Speaking on the latest episode of his Wrighty’s House podcast to guests Musa Okwonga and Ryan Hunn, Wright said he was astonished that with just six weeks to go until the tournament begins, there is little promotion across Europe as broadcasters and FIFA they have struggled to reach agreements on television rights.
Wright said England’s Lionesses, who held up the Euro trophy at Wembley in 2022 in front of 87,000 fans, were denied endorsement deals and highlighted their “finest moments”.
A frustrated Ian Wright, who is heading to Australia and New Zealand to cover the tournament, said the Women’s World Cup was six weeks away from being unfortunately promoted.
Last month, the government asked FIFA, the BBC and ITV to reach an agreement after fears of a TV blackout in the UK were raised.
Broadcast deals have yet to be agreed for some of soccer’s biggest countries ahead of the tournament.
In the passionate outburst, Wright said that some soccer fans in the UK were not even aware that the tournament was taking place due to a lack of publicity.
He said: ‘Whatever is going on with the broadcasters and FIFA. They have to sit down and figure out [it]. The Women’s World Cup can’t not be all over Europe, man.

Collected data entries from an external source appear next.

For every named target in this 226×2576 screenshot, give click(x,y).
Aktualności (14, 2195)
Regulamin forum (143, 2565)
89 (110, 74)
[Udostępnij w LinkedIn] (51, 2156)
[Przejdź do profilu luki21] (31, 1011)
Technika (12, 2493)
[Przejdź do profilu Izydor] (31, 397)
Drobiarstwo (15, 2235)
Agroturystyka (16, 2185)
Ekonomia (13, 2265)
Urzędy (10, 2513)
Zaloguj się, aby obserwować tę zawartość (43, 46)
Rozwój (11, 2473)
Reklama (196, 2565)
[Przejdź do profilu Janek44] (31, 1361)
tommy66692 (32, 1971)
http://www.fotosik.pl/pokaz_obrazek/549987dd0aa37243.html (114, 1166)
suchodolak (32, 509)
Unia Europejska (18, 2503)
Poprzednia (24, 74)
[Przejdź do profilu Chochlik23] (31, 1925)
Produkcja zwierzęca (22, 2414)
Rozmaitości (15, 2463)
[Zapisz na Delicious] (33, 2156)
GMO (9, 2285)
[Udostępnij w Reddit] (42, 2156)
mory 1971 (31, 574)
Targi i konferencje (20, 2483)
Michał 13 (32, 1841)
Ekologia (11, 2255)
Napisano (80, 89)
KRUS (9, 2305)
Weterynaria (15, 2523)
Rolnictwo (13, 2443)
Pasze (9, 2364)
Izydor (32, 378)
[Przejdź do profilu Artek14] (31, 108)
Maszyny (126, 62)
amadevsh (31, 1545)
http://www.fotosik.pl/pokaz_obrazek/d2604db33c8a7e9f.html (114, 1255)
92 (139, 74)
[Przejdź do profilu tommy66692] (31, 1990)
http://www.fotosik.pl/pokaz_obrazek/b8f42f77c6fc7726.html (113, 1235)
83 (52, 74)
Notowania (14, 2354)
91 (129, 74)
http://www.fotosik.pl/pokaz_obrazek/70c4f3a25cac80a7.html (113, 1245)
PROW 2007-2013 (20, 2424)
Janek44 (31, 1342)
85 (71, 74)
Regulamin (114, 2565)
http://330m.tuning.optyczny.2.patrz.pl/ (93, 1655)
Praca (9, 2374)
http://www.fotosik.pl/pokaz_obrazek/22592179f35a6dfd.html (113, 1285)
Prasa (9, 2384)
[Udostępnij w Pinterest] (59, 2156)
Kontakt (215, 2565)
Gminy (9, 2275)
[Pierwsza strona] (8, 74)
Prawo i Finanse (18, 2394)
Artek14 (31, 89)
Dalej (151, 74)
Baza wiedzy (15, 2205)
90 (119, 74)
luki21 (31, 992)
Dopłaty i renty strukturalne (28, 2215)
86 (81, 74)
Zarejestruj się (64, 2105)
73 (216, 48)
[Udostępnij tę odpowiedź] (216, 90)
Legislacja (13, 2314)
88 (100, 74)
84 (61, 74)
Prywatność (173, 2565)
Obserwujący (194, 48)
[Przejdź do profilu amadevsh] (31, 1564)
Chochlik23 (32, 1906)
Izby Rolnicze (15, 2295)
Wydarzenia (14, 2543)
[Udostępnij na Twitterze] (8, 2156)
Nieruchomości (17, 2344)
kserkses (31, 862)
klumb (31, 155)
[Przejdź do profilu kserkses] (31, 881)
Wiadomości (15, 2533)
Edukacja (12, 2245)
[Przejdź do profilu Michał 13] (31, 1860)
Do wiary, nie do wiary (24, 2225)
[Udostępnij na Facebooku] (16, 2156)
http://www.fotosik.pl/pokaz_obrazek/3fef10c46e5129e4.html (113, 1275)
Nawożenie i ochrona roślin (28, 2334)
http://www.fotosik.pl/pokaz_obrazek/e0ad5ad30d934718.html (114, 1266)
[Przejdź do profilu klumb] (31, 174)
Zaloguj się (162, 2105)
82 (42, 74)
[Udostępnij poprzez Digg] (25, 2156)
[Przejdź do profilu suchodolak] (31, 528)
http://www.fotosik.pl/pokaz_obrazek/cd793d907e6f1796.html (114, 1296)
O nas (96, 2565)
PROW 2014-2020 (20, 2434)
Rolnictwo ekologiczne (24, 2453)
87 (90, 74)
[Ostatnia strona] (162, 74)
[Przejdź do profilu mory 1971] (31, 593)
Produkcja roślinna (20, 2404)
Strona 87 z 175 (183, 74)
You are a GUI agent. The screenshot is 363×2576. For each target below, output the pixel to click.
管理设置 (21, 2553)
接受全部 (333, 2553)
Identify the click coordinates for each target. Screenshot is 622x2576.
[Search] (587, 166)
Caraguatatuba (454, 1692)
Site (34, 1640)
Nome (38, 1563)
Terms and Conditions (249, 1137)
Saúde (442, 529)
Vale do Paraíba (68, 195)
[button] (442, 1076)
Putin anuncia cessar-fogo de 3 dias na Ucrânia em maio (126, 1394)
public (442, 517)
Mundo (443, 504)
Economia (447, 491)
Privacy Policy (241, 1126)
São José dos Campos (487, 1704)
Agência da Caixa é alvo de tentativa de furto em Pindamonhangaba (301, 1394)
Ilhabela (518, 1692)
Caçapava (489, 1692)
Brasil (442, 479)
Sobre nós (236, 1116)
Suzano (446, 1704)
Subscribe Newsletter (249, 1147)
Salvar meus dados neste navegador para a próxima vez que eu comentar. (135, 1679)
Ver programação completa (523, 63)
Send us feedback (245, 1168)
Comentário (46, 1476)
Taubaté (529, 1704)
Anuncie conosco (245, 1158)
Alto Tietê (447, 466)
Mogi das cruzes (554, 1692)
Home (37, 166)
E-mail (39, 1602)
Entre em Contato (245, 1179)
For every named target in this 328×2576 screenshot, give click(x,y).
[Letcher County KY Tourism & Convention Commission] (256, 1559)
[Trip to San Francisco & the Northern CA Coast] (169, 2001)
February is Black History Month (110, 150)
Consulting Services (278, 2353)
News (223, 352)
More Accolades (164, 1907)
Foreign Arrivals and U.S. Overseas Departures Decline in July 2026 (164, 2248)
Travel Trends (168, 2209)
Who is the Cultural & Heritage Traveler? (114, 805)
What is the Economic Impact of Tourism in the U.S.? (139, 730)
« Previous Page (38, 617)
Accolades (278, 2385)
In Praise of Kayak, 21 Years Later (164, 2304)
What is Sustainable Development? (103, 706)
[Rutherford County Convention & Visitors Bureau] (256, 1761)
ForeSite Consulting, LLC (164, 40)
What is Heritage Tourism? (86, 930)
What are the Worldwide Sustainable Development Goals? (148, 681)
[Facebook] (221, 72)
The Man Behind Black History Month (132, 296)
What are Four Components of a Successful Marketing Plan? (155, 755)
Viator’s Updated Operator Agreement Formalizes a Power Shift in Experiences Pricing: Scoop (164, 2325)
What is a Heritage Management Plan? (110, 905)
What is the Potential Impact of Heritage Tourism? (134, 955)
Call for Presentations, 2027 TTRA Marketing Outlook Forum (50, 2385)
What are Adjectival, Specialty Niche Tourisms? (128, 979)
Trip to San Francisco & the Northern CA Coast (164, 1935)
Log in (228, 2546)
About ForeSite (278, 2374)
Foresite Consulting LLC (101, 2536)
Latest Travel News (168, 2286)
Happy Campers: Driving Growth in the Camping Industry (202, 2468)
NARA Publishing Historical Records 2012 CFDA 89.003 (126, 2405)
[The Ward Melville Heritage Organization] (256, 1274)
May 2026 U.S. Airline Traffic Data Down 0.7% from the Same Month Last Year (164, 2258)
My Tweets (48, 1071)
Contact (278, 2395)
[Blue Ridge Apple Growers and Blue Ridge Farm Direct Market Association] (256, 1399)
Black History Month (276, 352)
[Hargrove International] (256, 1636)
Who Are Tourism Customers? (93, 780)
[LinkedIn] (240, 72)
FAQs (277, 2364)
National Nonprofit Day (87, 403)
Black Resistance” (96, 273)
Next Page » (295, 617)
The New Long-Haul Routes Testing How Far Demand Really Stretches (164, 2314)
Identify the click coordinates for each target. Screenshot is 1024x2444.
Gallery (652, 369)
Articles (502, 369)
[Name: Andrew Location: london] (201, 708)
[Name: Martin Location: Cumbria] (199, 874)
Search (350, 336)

‘How come we didn’t show up? This would never happen in the men’s game.
He continued: ‘Look at the number of opportunities these girls probably missed out on in regards to the endorsement deals that led to this.
‘Not a good look. You walk down the street and people don’t even know [it’s happening].’
I am Rakesh Sharma, I associated with Elite News as an Editor, since 2021. I take care of all the news operations like content, budget, hiring and policy making.